September is the month for introductions: Incoming freshmen get acquainted with campus life and each other.  Freshly hired instructors find their footing. At Prism, it’s usually a time to roll out a few changes. One of them is this From the Editor message, in which I will preview each issue’s offerings and explain why we think they’re worth your attention.  Although recently given the editor’s title, I’ve been working alongside a group of talented designers and writers at Prism since mid-2007, after many years as an editor and diplomatic correspondent for the Baltimore Sun.  

Also new this month is a column, “Leading Edge,” by former technology executive Vivek Wadhwa. He’s a computer engineer and M.B.A. who now teaches and conducts research at several universities, advising startups on the side. He has a lot to say, and will appear in rotation with new columns by Mark Raleigh, an engineering graduate student at the University of Washington, and Debbie Chachra, associate professor of materials science at Olin College. All three respond to what Norman Fortenberry, ASEE’s executive director, saw as a need to include a broader range of voices in Prism.

For first-year students who aspire to be engineers, their introduction too often turns out badly and they migrate to other fields.
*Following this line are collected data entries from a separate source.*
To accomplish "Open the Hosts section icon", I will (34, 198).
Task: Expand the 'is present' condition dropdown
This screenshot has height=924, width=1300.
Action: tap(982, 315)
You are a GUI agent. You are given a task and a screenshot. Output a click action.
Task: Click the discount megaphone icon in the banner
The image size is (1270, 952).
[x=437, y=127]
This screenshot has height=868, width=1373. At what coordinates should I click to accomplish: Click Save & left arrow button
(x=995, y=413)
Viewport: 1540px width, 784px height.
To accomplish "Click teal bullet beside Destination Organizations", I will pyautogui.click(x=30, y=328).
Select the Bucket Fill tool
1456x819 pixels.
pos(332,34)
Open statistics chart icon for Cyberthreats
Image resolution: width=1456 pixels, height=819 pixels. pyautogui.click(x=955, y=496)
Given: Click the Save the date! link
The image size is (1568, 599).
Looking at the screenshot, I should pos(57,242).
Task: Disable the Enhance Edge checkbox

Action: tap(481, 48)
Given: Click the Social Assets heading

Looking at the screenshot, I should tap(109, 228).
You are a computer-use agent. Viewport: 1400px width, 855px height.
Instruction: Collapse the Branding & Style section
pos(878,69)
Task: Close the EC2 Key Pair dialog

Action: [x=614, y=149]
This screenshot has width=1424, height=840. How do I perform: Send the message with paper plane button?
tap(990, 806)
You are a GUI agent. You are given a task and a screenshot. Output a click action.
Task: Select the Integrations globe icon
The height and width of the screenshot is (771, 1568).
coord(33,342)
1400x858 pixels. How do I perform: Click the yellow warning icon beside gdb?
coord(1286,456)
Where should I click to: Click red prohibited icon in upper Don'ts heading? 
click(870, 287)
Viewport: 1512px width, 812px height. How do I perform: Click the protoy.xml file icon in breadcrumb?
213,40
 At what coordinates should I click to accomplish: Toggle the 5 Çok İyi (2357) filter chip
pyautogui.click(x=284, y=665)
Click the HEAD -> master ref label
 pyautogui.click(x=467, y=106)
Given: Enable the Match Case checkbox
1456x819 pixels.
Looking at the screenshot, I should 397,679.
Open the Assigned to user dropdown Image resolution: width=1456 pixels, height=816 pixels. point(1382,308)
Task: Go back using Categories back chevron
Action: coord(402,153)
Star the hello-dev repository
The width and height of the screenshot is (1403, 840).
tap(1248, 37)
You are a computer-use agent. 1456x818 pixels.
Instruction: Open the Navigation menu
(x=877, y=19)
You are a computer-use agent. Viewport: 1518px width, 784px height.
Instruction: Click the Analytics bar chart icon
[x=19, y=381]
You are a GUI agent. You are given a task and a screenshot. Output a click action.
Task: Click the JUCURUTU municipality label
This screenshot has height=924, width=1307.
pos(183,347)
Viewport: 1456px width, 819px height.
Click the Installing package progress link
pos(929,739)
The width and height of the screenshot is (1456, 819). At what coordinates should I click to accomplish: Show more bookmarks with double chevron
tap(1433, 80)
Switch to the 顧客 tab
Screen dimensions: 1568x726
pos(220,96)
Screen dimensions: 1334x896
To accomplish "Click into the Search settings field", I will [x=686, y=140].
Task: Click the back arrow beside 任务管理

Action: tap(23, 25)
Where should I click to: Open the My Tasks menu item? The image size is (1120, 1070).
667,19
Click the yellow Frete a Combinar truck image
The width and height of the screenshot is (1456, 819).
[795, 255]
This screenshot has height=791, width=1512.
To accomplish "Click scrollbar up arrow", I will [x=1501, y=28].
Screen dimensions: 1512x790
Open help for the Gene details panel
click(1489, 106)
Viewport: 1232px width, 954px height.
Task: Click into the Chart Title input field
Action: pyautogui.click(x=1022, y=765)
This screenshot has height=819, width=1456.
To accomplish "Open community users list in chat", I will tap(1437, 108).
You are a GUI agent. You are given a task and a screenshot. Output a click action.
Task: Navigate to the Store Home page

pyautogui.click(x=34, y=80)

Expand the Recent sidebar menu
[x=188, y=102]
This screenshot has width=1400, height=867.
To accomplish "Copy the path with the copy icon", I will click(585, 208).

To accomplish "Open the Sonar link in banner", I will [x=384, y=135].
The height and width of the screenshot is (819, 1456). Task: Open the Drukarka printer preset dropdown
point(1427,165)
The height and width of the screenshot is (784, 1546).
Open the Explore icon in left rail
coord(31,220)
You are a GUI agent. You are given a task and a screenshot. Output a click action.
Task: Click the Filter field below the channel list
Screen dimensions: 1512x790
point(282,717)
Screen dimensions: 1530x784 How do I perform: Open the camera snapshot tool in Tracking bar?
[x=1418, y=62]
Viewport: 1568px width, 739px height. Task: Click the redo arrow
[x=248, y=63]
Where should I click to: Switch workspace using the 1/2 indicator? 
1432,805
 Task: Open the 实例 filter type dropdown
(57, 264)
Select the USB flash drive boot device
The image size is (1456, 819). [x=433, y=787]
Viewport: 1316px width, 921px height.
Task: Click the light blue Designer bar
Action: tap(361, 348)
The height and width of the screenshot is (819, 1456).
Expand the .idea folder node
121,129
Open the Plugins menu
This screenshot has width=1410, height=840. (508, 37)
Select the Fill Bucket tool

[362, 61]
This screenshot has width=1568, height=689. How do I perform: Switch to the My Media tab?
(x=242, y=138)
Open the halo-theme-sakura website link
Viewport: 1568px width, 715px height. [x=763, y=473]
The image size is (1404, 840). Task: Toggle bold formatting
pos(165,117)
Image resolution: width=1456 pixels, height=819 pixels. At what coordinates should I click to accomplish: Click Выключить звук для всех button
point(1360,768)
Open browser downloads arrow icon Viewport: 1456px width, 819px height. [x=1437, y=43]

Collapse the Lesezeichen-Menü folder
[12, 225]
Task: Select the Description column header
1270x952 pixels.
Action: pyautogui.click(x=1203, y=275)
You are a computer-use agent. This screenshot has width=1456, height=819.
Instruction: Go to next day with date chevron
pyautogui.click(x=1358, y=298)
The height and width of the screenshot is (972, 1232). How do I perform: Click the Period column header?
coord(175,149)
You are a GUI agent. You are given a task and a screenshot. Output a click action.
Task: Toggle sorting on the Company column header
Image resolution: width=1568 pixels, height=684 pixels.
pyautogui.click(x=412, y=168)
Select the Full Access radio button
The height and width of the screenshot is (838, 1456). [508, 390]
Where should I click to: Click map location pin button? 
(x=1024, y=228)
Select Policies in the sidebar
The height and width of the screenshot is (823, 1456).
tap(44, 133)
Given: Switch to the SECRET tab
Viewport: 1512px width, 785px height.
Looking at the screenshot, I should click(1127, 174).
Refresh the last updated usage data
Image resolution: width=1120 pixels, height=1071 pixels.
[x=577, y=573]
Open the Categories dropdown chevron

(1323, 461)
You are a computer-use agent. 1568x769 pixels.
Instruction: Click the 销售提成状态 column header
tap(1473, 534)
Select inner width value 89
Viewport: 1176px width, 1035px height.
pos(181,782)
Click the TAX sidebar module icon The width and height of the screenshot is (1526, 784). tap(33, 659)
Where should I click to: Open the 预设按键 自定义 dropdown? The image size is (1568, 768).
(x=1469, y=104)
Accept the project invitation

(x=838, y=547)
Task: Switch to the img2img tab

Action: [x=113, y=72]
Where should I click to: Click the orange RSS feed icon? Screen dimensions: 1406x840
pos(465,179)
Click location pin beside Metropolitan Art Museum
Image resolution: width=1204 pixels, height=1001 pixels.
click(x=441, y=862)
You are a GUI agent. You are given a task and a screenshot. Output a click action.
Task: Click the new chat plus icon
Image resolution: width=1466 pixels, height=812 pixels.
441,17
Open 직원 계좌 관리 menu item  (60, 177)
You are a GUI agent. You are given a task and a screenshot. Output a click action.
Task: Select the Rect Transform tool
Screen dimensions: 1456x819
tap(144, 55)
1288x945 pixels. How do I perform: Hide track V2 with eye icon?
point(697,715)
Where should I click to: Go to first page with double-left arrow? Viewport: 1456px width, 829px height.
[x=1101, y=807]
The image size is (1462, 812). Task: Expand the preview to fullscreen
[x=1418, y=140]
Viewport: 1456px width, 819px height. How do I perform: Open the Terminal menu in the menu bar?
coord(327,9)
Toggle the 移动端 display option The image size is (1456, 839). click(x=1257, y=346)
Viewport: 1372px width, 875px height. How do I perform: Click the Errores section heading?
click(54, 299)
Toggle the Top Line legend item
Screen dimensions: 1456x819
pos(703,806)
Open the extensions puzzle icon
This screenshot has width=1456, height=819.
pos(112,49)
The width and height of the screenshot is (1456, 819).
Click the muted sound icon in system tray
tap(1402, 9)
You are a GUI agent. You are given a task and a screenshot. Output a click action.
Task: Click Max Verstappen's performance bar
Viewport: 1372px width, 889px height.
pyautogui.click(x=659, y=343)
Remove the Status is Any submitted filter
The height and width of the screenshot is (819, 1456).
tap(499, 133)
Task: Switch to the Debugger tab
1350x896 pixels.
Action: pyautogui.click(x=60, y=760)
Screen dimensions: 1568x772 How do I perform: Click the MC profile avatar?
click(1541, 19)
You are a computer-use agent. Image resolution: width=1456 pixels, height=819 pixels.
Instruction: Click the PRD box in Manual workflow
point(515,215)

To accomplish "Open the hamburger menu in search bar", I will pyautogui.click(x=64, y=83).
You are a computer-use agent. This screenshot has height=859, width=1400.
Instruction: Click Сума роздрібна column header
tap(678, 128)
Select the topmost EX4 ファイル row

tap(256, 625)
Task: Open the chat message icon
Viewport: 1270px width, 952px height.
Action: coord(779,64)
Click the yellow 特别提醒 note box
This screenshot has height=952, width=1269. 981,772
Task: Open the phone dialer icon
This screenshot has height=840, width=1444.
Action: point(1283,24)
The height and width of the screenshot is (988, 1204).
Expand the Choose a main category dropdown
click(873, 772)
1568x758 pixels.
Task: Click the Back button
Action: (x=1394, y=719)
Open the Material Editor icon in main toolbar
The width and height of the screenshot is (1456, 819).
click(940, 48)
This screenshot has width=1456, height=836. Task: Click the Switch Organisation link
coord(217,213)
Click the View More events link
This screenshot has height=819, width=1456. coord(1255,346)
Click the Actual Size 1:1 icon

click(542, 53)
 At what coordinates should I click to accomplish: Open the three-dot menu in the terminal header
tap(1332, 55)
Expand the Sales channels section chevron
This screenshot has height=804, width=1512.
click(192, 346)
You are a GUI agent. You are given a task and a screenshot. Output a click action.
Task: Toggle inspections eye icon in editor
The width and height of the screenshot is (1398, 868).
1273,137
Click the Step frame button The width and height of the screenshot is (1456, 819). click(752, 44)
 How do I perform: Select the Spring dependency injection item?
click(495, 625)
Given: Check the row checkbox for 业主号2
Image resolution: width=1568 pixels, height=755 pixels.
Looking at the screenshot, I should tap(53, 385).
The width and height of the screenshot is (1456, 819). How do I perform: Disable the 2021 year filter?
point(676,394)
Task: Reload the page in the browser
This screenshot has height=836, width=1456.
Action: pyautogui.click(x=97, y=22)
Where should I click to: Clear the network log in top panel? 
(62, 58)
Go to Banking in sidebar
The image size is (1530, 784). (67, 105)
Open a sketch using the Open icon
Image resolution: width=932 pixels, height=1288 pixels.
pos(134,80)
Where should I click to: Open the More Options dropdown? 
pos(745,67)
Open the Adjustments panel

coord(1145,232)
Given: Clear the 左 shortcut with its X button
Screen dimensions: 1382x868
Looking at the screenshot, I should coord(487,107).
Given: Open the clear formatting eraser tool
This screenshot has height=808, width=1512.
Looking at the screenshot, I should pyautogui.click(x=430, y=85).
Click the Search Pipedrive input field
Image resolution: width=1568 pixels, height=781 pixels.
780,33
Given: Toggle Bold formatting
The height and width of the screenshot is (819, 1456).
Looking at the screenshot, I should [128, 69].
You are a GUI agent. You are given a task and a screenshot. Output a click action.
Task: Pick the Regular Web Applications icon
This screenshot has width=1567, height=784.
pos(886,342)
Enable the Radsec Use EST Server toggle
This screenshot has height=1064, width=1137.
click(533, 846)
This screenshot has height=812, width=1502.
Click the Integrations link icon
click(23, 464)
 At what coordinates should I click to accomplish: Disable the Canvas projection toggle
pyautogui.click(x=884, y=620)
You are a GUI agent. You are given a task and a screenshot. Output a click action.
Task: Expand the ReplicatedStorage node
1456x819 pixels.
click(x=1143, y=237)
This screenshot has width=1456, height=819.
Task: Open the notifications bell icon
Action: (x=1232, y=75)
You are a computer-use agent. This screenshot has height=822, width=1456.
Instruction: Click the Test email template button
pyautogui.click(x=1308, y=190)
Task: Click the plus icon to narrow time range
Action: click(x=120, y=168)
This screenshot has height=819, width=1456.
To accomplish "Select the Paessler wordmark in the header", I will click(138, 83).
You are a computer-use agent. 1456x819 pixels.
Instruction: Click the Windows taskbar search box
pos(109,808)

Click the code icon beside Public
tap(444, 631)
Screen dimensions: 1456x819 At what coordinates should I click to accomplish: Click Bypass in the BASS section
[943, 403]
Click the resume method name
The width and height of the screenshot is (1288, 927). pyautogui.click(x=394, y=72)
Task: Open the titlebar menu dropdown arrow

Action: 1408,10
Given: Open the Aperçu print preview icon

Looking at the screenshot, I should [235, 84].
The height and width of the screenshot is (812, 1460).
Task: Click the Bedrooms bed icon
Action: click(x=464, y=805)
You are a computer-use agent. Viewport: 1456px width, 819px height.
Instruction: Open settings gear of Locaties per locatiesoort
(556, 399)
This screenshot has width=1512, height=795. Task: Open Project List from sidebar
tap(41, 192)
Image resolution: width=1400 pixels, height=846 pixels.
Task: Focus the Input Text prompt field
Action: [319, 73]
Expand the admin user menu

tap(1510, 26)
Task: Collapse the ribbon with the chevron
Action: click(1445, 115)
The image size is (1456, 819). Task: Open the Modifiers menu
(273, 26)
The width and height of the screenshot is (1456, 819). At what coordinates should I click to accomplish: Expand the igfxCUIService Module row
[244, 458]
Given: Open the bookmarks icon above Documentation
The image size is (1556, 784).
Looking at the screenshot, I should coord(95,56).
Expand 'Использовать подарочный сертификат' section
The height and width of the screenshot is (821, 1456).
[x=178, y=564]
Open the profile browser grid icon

Fortunately, a number of engineering schools have recognized this and are revamping their first-year programs. As Associate Editor Mary Lord reports extensively in our cover story, “Seeing and Doing,” the changes are many and varied, but all share a goal of getting first-year students so excited about engineering they’ll persevere through years of demanding courses.

Freshly hired assistant professors face different challenges but have reason to feel similarly anxious. Many arrive with no serious training in how to teach and are suddenly required to learn their new craft while generating outside research funding and producing papers. For them, Margaret Loftus’s “Rules for Rookies” offers a survival guide. One key lesson can apply both to new faculty and freshmen: Don’t be shy about seeking help.

The coming year promises to be eventful and active for Don Giddens, ASEE’s new president. Recently retired as dean of engineering at Georgia Tech, he wants ASEE to become the go-to authority on engineering education. He elaborates in his first President’s Letter, which opens the ASEE Today section. You’ll learn from our profile, “Creating Buzz,” that Giddens has a track record of success in what he sets out to do.

We hope this and future issues will maintain the standard of high-quality journalism, art, and graphics set by longtime editor-in-chief Bob Black, who is taking on new responsibilities at ASEE as adviser for society affairs.

As always, we welcome your comments and suggestions on how Prism can better serve ASEE members.